*** Opening SUPPLIED INFORMATION ***

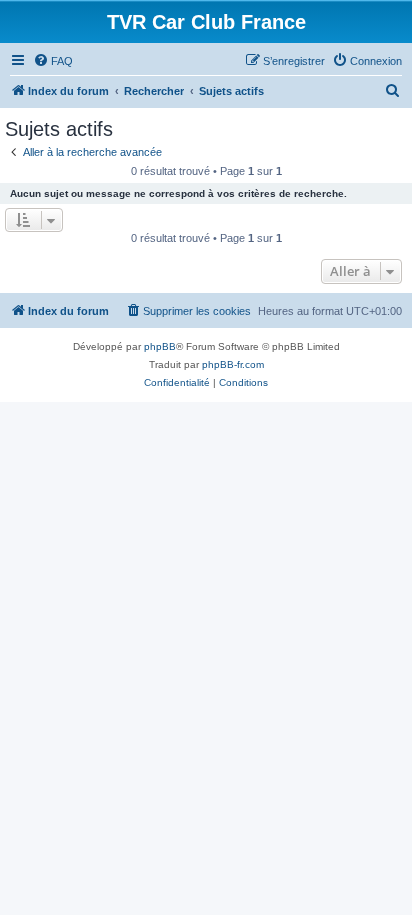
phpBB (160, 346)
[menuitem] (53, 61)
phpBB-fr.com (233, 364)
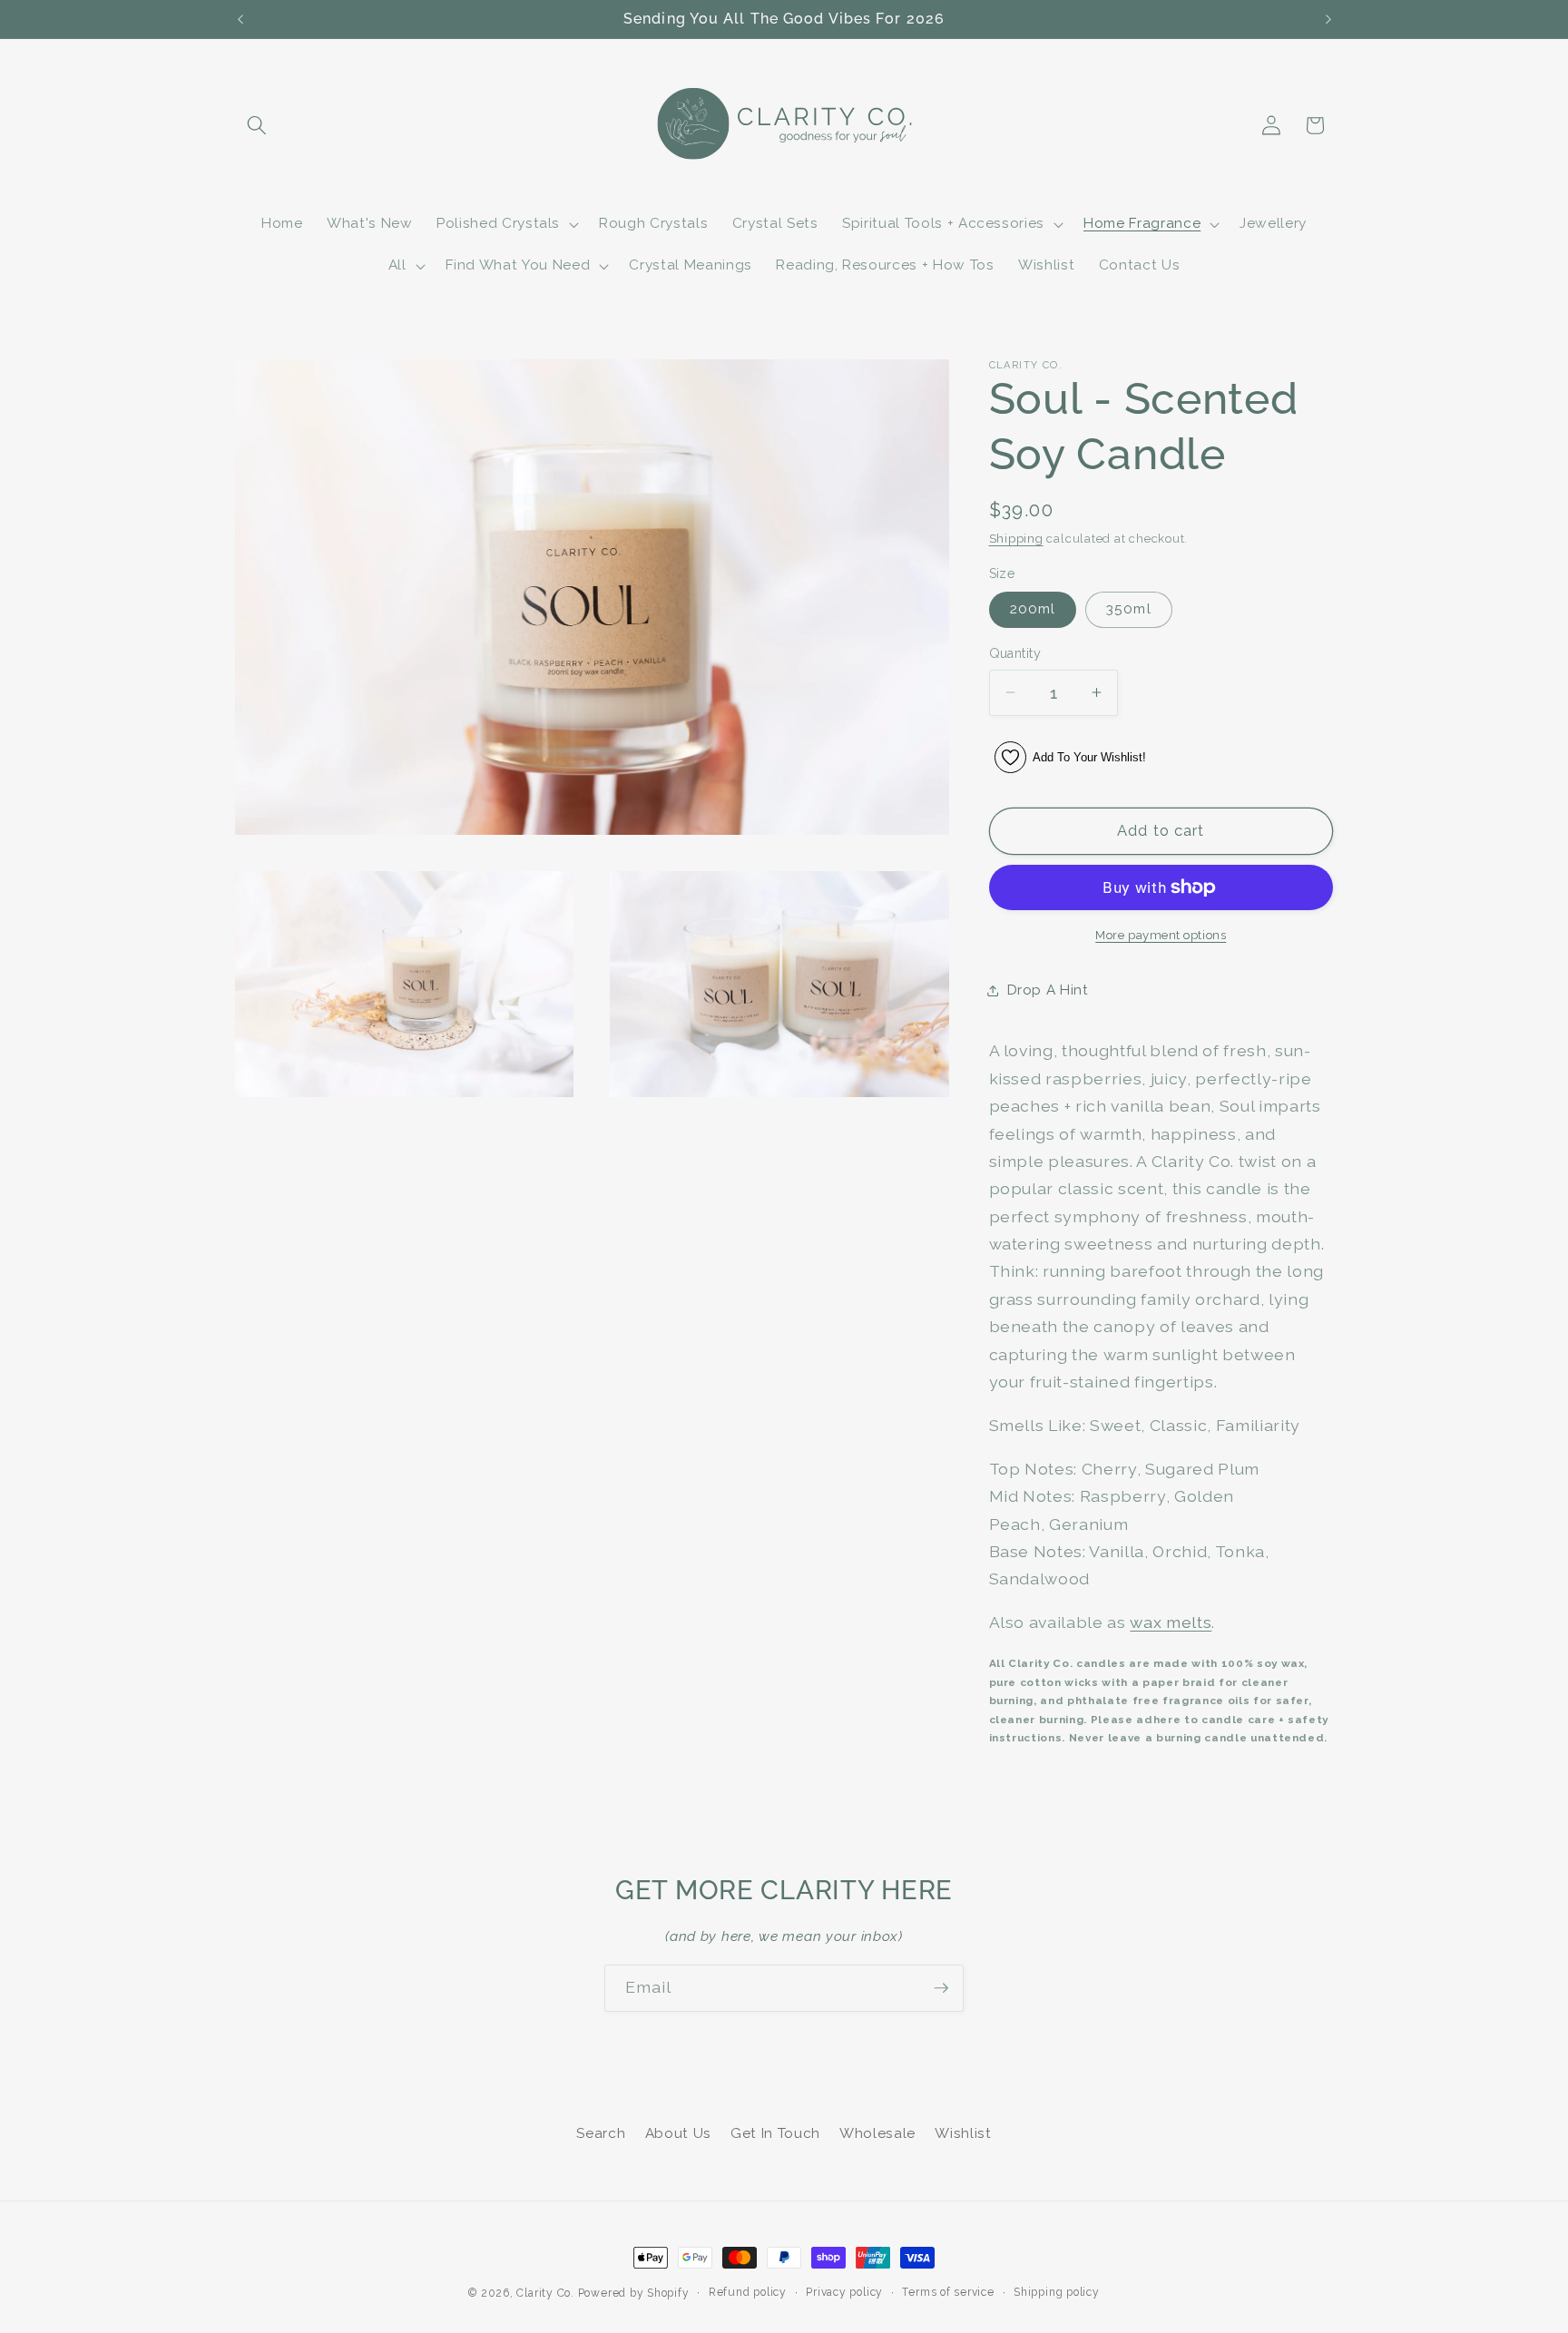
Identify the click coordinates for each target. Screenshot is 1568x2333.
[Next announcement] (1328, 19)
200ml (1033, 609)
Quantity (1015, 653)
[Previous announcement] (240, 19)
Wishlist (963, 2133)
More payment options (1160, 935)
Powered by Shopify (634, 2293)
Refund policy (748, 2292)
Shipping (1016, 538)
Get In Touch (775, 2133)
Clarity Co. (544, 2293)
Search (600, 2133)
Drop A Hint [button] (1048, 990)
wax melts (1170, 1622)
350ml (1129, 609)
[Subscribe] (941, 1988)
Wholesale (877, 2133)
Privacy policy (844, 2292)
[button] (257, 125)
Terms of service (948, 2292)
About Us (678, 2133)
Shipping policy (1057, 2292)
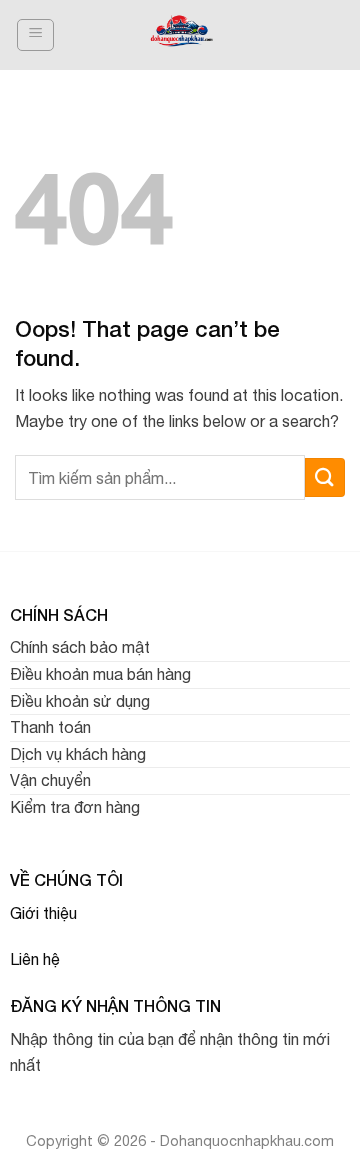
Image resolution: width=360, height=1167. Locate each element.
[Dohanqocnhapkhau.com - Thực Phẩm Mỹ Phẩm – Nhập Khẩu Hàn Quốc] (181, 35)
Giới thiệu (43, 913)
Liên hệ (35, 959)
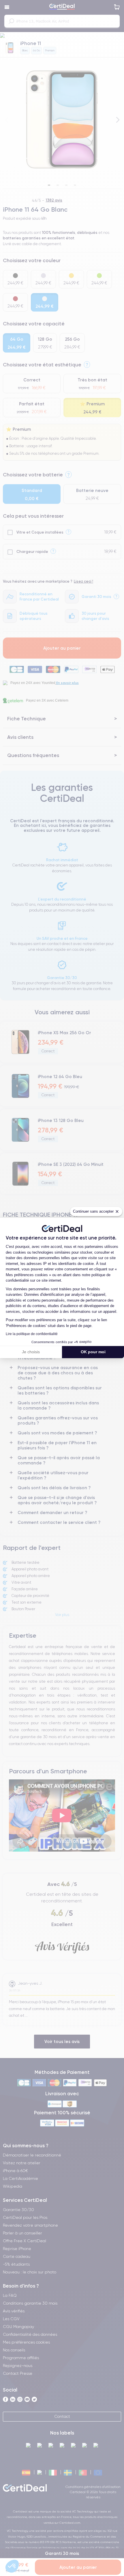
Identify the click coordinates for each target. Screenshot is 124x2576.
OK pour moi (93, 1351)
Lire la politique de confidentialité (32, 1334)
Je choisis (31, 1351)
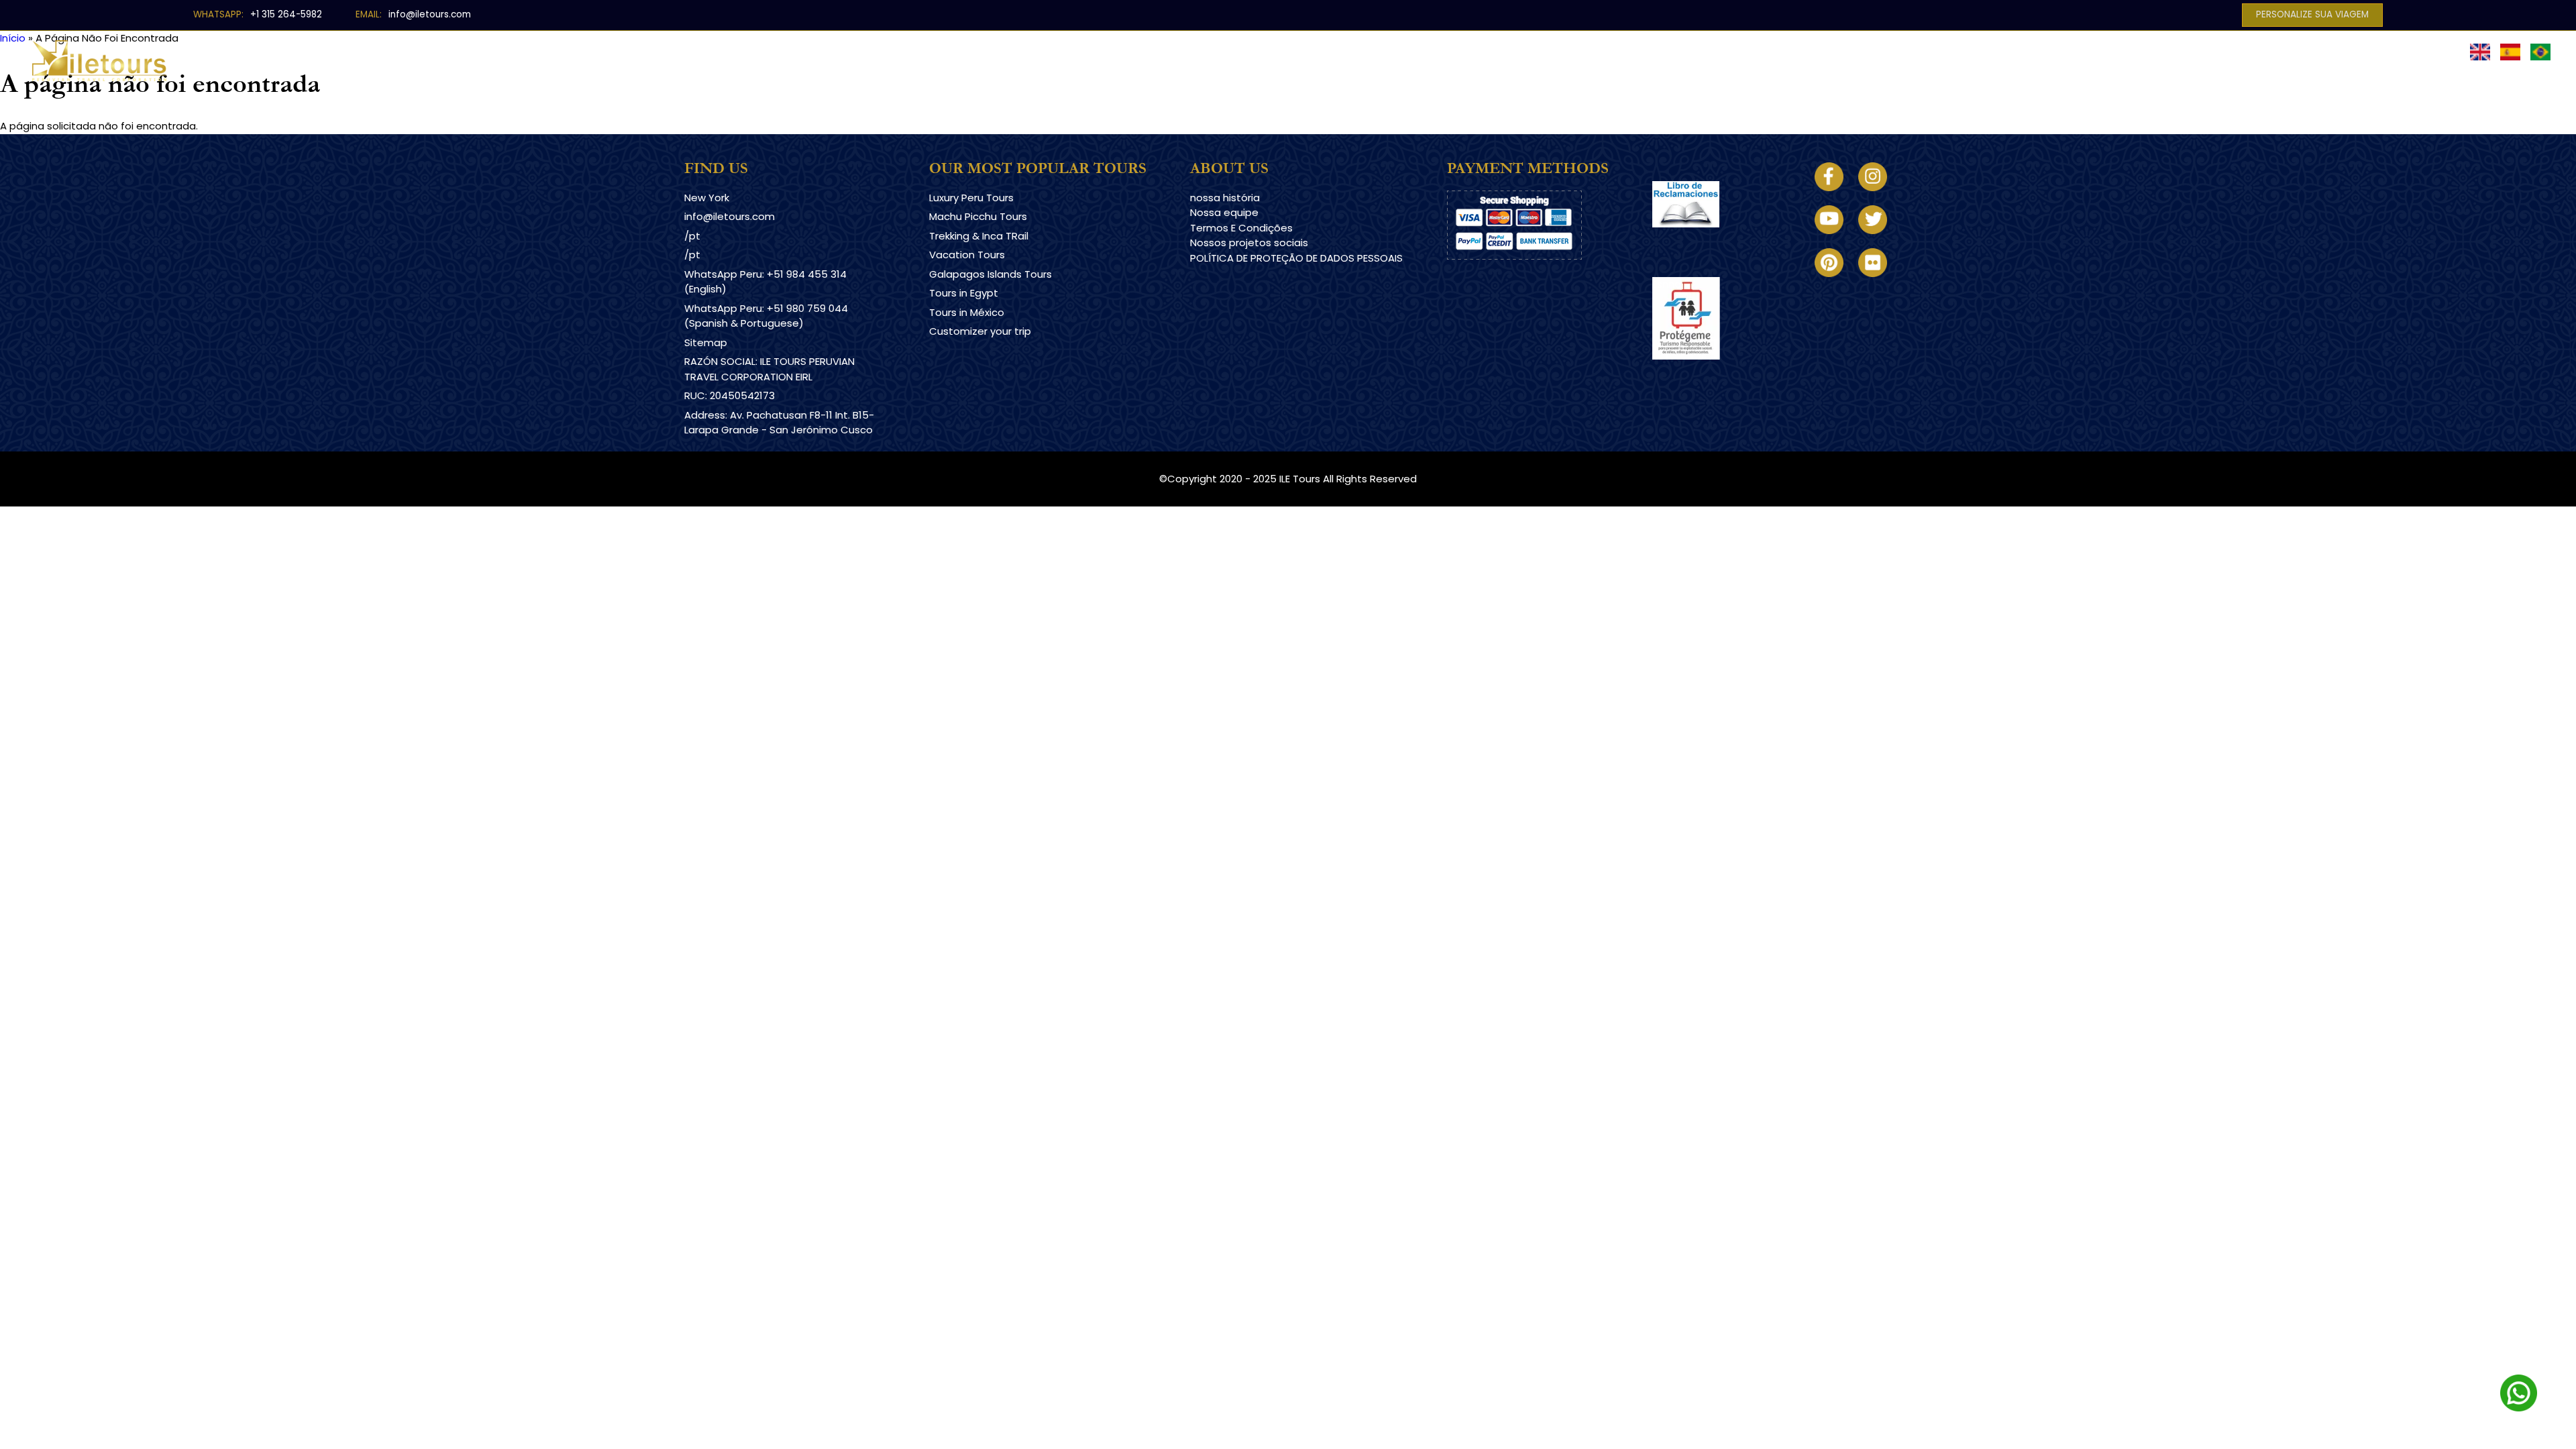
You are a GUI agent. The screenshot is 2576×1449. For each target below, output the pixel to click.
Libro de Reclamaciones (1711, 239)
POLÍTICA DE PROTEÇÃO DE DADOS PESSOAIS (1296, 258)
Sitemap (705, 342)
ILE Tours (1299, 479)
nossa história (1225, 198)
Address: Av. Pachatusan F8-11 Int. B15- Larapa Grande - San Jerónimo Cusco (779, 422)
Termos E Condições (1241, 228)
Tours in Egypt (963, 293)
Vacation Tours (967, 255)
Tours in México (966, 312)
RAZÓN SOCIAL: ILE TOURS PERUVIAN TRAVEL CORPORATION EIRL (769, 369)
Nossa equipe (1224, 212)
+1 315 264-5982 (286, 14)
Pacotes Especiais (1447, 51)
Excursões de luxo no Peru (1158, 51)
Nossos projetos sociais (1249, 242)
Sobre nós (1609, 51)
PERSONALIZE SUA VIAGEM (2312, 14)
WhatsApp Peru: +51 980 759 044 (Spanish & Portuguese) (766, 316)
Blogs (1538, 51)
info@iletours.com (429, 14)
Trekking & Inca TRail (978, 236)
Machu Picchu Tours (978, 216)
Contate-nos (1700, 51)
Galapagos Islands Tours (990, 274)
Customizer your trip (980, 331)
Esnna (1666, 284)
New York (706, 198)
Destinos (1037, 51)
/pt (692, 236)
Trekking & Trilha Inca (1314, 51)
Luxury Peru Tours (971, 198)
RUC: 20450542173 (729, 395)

*** Closing SUPPLIED INFORMATION ***

**YOUR GOAL:**
Although the records above contain pictures, output every line exactly and leave the pictures out.

**EXERCISE ANSWER:**
phpBB (160, 346)
[menuitem] (53, 61)
phpBB-fr.com (233, 364)
Identify the click coordinates for each target. Screenshot is 1568x2333.
[Next announcement] (1328, 19)
200ml (1033, 609)
Quantity (1015, 653)
[Previous announcement] (240, 19)
Wishlist (963, 2133)
More payment options (1160, 935)
Powered by Shopify (634, 2293)
Refund policy (748, 2292)
Shipping (1016, 538)
Get In Touch (775, 2133)
Clarity Co. (544, 2293)
Search (600, 2133)
Drop A Hint [button] (1048, 990)
wax melts (1170, 1622)
350ml (1129, 609)
[Subscribe] (941, 1988)
Wholesale (877, 2133)
Privacy policy (844, 2292)
[button] (257, 125)
Terms of service (948, 2292)
About Us (678, 2133)
Shipping policy (1057, 2292)
Image resolution: width=360, height=1167. Locate each element.
[Dohanqocnhapkhau.com - Thực Phẩm Mỹ Phẩm – Nhập Khẩu Hàn Quốc] (181, 35)
Giới thiệu (43, 913)
Liên hệ (35, 959)
Identify the click coordinates for each target. Screenshot is 124x2576.
OK pour moi (93, 1351)
Lire la politique de confidentialité (32, 1334)
Je choisis (31, 1351)
You are a GUI agent. The screenshot is 2576×1449. For each target below, output the pixel to click.
Libro de Reclamaciones (1711, 239)
POLÍTICA DE PROTEÇÃO DE DADOS PESSOAIS (1296, 258)
Sitemap (705, 342)
ILE Tours (1299, 479)
nossa história (1225, 198)
Address: Av. Pachatusan F8-11 Int. B15- Larapa Grande - San Jerónimo Cusco (779, 422)
Termos E Condições (1241, 228)
Tours in Egypt (963, 293)
Vacation Tours (967, 255)
Tours in México (966, 312)
RAZÓN SOCIAL: ILE TOURS PERUVIAN TRAVEL CORPORATION EIRL (769, 369)
Nossa equipe (1224, 212)
+1 315 264-5982 (286, 14)
Pacotes Especiais (1447, 51)
Excursões de luxo no Peru (1158, 51)
Nossos projetos sociais (1249, 242)
Sobre nós (1609, 51)
PERSONALIZE SUA VIAGEM (2312, 14)
WhatsApp Peru: +51 980 759 044 (Spanish & Portuguese) (766, 316)
Blogs (1538, 51)
info@iletours.com (429, 14)
Trekking & Inca TRail (978, 236)
Machu Picchu Tours (978, 216)
Contate-nos (1700, 51)
Galapagos Islands Tours (990, 274)
Customizer your trip (980, 331)
Esnna (1666, 284)
New York (706, 198)
Destinos (1037, 51)
/pt (692, 236)
Trekking & Trilha Inca (1314, 51)
Luxury Peru Tours (971, 198)
RUC: 20450542173 (729, 395)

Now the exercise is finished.